A first-rate, riveting chronicle of a real-life industrial conflict and tragedy.

Selleck and Thompson recount a 1990s Canadian labor dispute that precipitated violence, sabotage, and the startling deaths of nine gold miners in this nonfiction work.

The trouble started when Royal Oak Mines took control of various gold mines in Canada. One of those was called Giant, located in the mining town of Yellowknife, where Royal Oak CEO Margaret “Peggy” Witte implemented “vigilant supervision” over the employees. This didn’t sit well with Giant’s union, the Canadian Association of Smelter and Allied Workers, especially as Royal Oak essentially dismissed the union’s grievances that had piled up during the mine’s ownership transfer.
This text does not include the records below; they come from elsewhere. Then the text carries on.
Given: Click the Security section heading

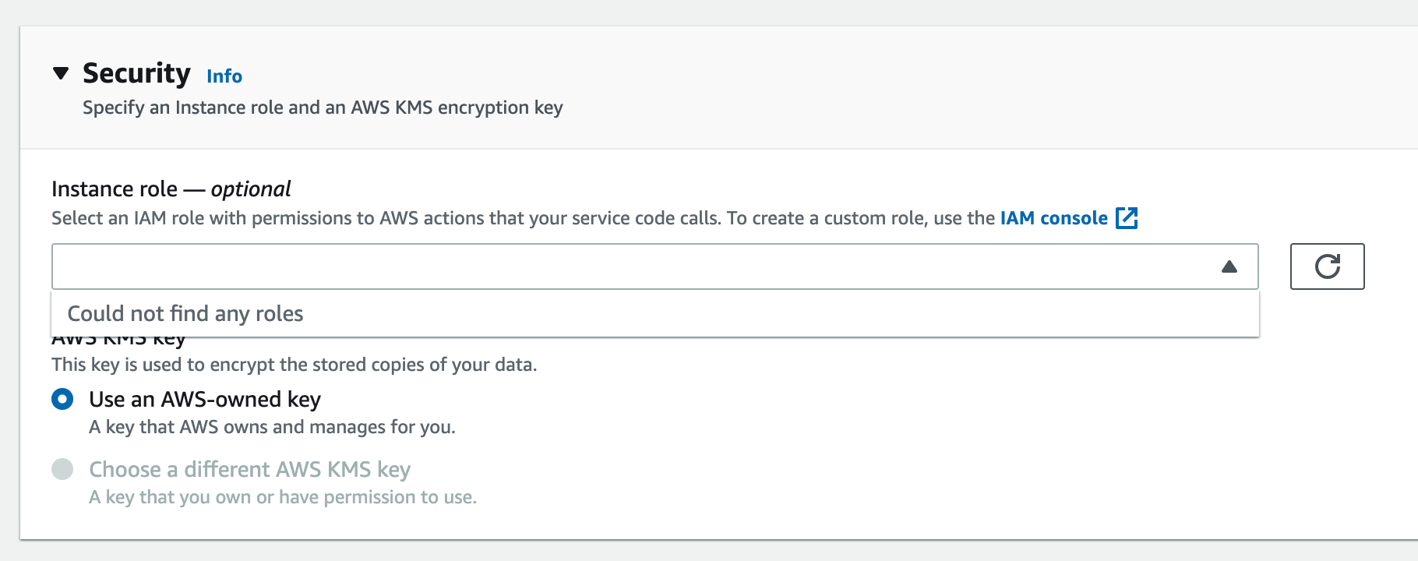Looking at the screenshot, I should click(x=136, y=73).
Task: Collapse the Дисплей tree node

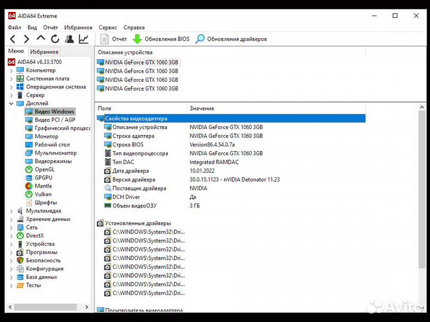Action: 11,103
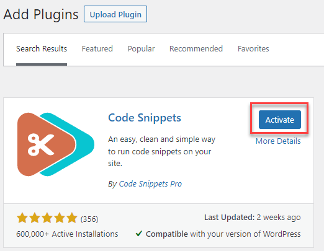Click the fourth gold rating star
Screen dimensions: 324x251
60,218
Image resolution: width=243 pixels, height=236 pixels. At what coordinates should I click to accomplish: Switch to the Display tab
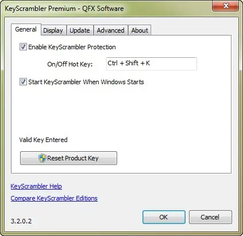click(x=53, y=30)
When the collective agreement expired in March 1992, a strike was inevitable. Negotiations only led to bad blood between the company and the union, and Royal Oak brought in contract workers, or “strikebreakers.” Violent incidents ensued, including a riot, mine break-ins, and the sabotage of equipment. In September of that same year, an explosion took the lives of nine men working in the mine. The Royal Canadian Mounted Police, who were already policing the labor disputes, suspected the explosion was intentional and searched for a saboteur as the unforgiving strike continued. Selleck and Thompson, who first wrote about this dispute as journalists for local publications, here deliver a scrupulously researched narrative packed with detail. Concise, journalistic prose effortlessly moves readers through a variety of interviews, from union members and strikebreakers to Royal Oak staff and RCMP officers. The narrative covers the months leading up to the strike and the murders, as well as the long-running stalemate between the company and CASAW, followed by years of fallout. The authors include background on the man who ultimately confessed to the murders and cover the interrogation that led to his confession and his eventual trial. Selleck and Thompson further bolster their account with a bevy of high-quality photos of relevant sites and people and provide a welcome focus on each of the nine victims.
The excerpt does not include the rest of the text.